Document segment =
↓

The second block, \verb|6| through \verb|12|, is the \emph{expanded} set, which
exist only for prosaic practical reasons.
The only interesting essential instruction is the first, which
provides a sort of "auto-cons" feature. For any two Nock
formulas \verb|a| and \verb|b|, the formula \verb|[a b]| produces what in a
Lisp dialect would be \verb|(cons a b)|. This does not conflict with
the atomic prefixes of the other instructions, because every
Nock formula is a cell. It compacts formulas considerably.
Also notable is \verb|2|, which can be seen
as a sort of "eval" at the Nock level. However, because it does
not in any sense compile, it should be seen as more of a jump
operation. \verb|2| is the only mechanism for indirect control flow.
In Lisp terms, Nock has "eval" but not "apply."
The expanded set, \verb|6| to \verb|12|, is more recondite but less
interesting. Observe that expanded instructions are basically
built-in macros. At the Nock level, though, macros are
useful only for mechanical performance, not human usability. They
could be elided, but Nock is simple enough to afford some slack.
Briefly, \verb|6| is if-then-else; \verb|7| is function
composition; \verb|8| pushes a
variable; \verb|9| is a calling convention. These make Nock formulas
somewhat smaller and faster. \verb|10|, \verb|11|, and \verb|12| are semantically
useless, but send hints to the
execution engine; \verb|10| consolidates for reference equality,
\verb|11|
drops an arbitrary, unspecified hint, \verb|12| labels for acceleration.

↑

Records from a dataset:
↓

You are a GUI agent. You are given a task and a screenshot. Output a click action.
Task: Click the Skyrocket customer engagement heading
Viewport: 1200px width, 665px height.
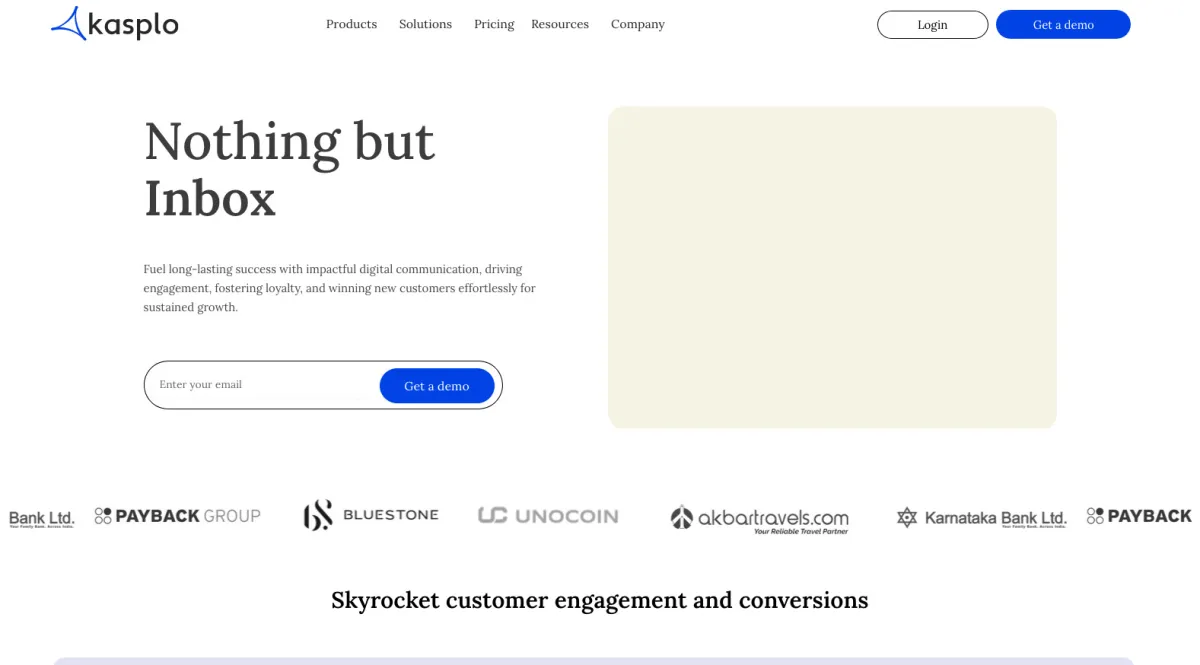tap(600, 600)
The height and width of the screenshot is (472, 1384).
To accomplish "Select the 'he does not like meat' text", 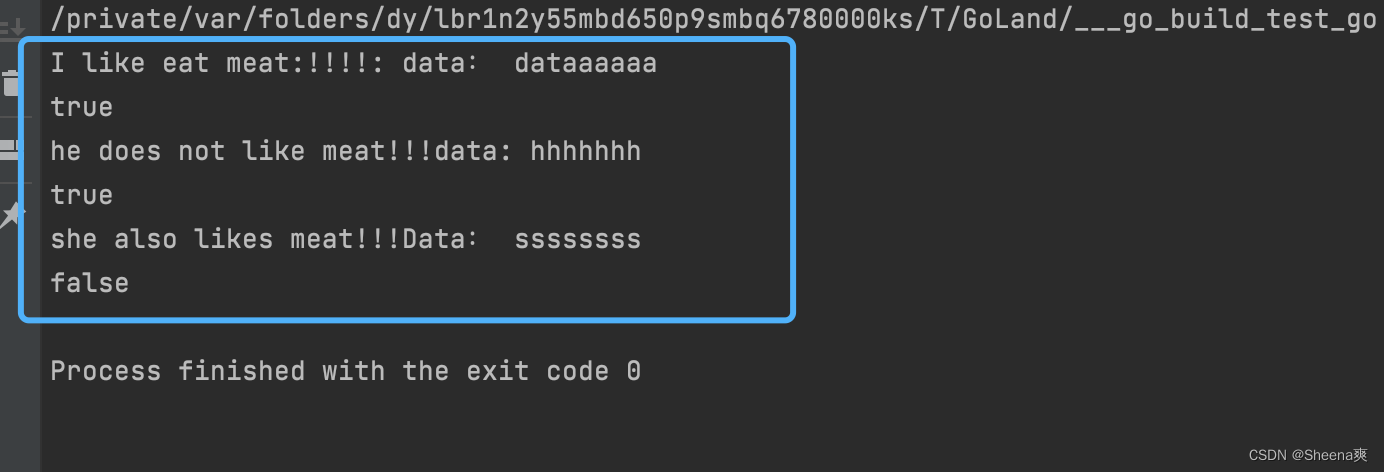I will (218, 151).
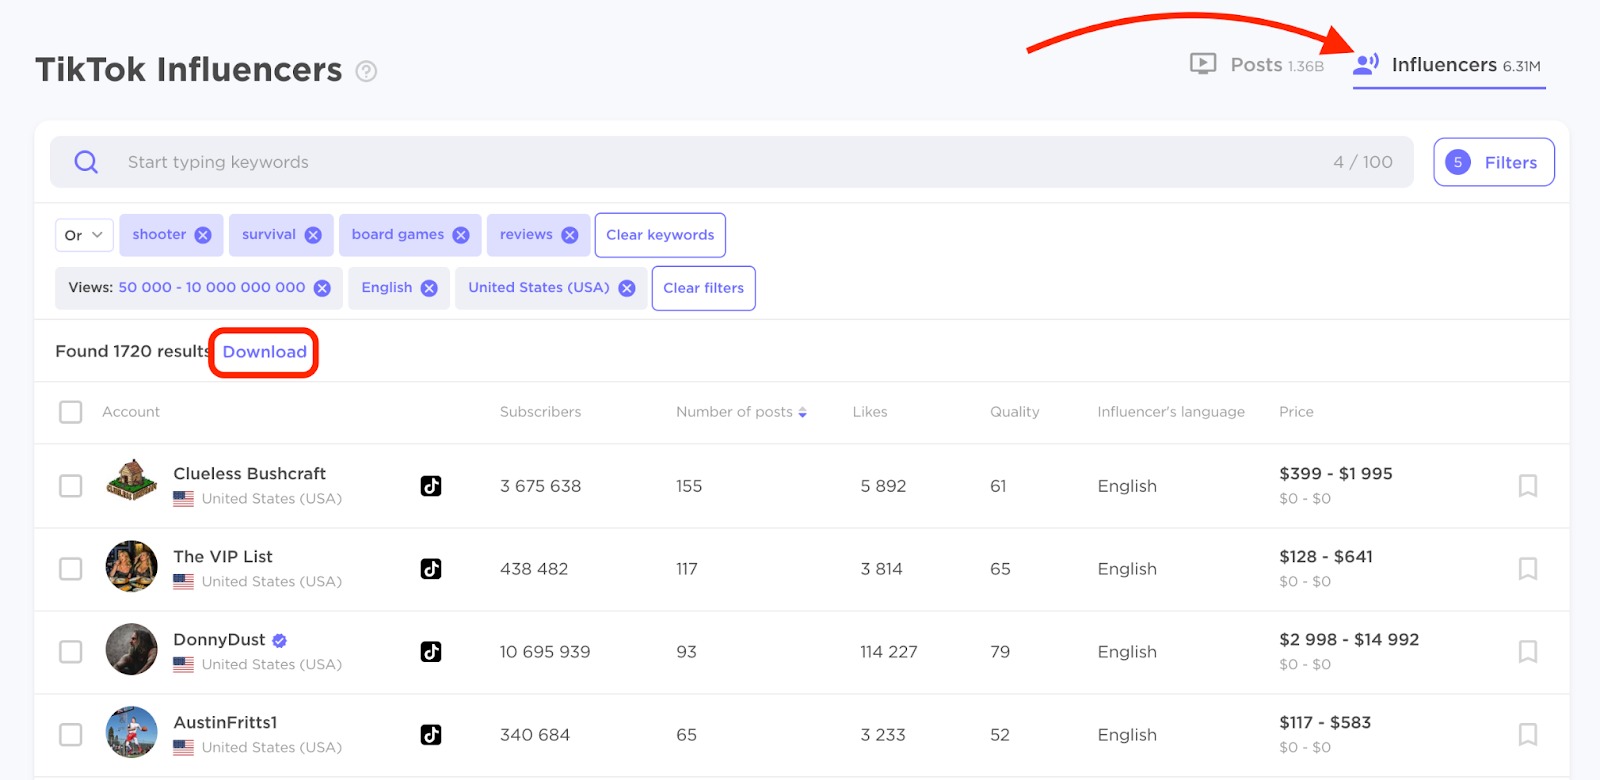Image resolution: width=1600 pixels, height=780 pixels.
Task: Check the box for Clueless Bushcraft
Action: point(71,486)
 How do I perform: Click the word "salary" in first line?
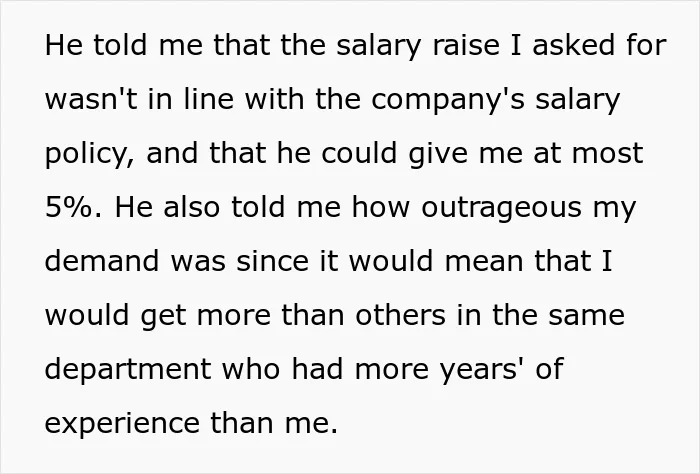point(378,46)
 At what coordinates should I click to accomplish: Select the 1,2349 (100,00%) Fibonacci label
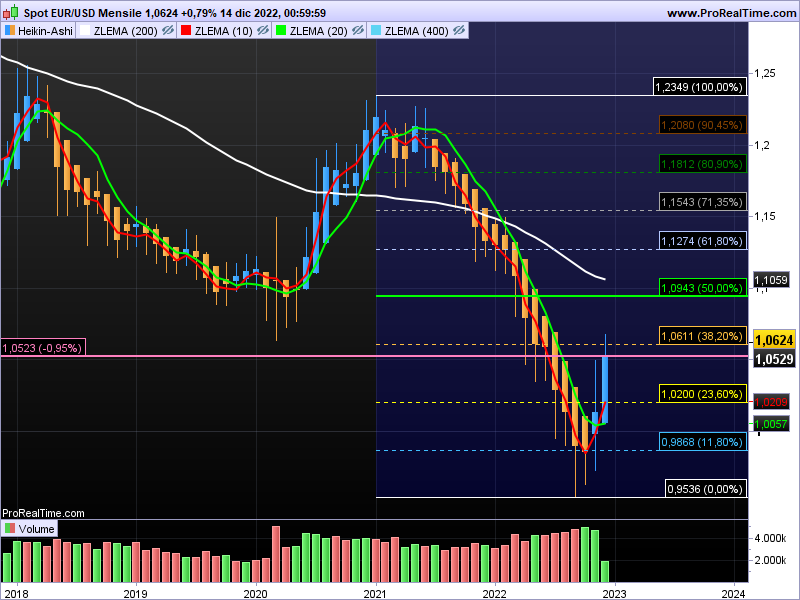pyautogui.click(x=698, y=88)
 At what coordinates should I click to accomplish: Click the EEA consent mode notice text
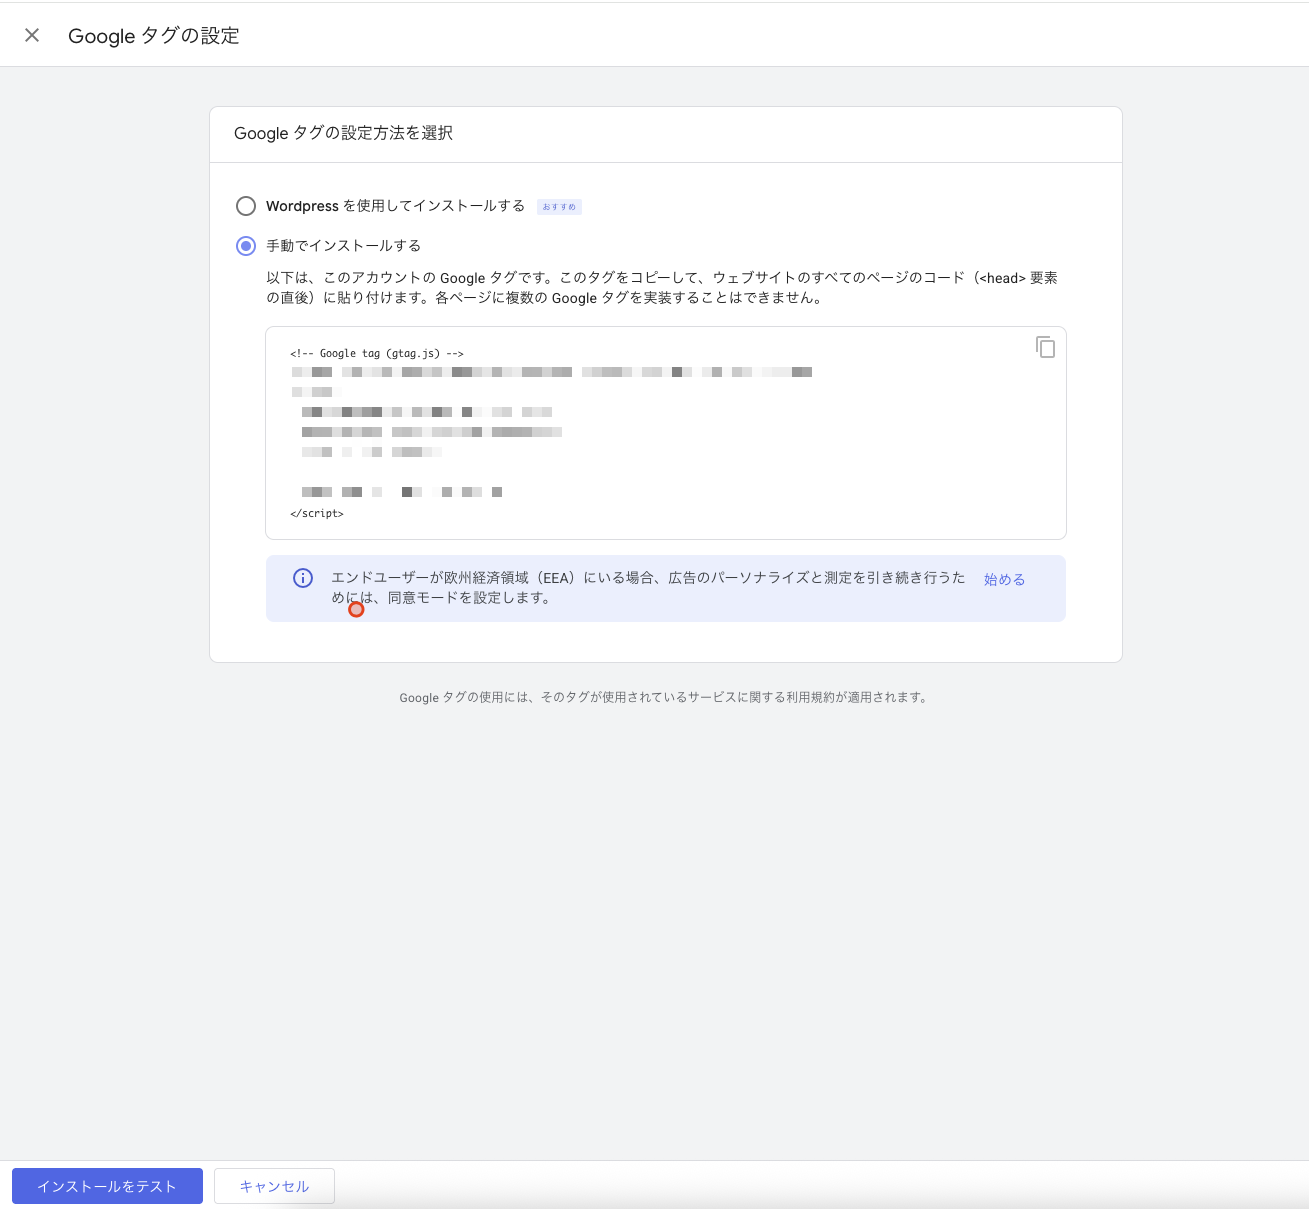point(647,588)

↑

Task requirements = Reproduce the passage on Nock instructions, starting with "The only interesting" and going on through "indirect control flow.", and swap "jump" for "branch".

Solution to this problem =
The only interesting essential instruction is the first, which
provides a sort of "auto-cons" feature. For any two Nock
formulas \verb|a| and \verb|b|, the formula \verb|[a b]| produces what in a
Lisp dialect would be \verb|(cons a b)|. This does not conflict with
the atomic prefixes of the other instructions, because every
Nock formula is a cell. It compacts formulas considerably.
Also notable is \verb|2|, which can be seen
as a sort of "eval" at the Nock level. However, because it does
not in any sense compile, it should be seen as more of a branch
operation. \verb|2| is the only mechanism for indirect control flow.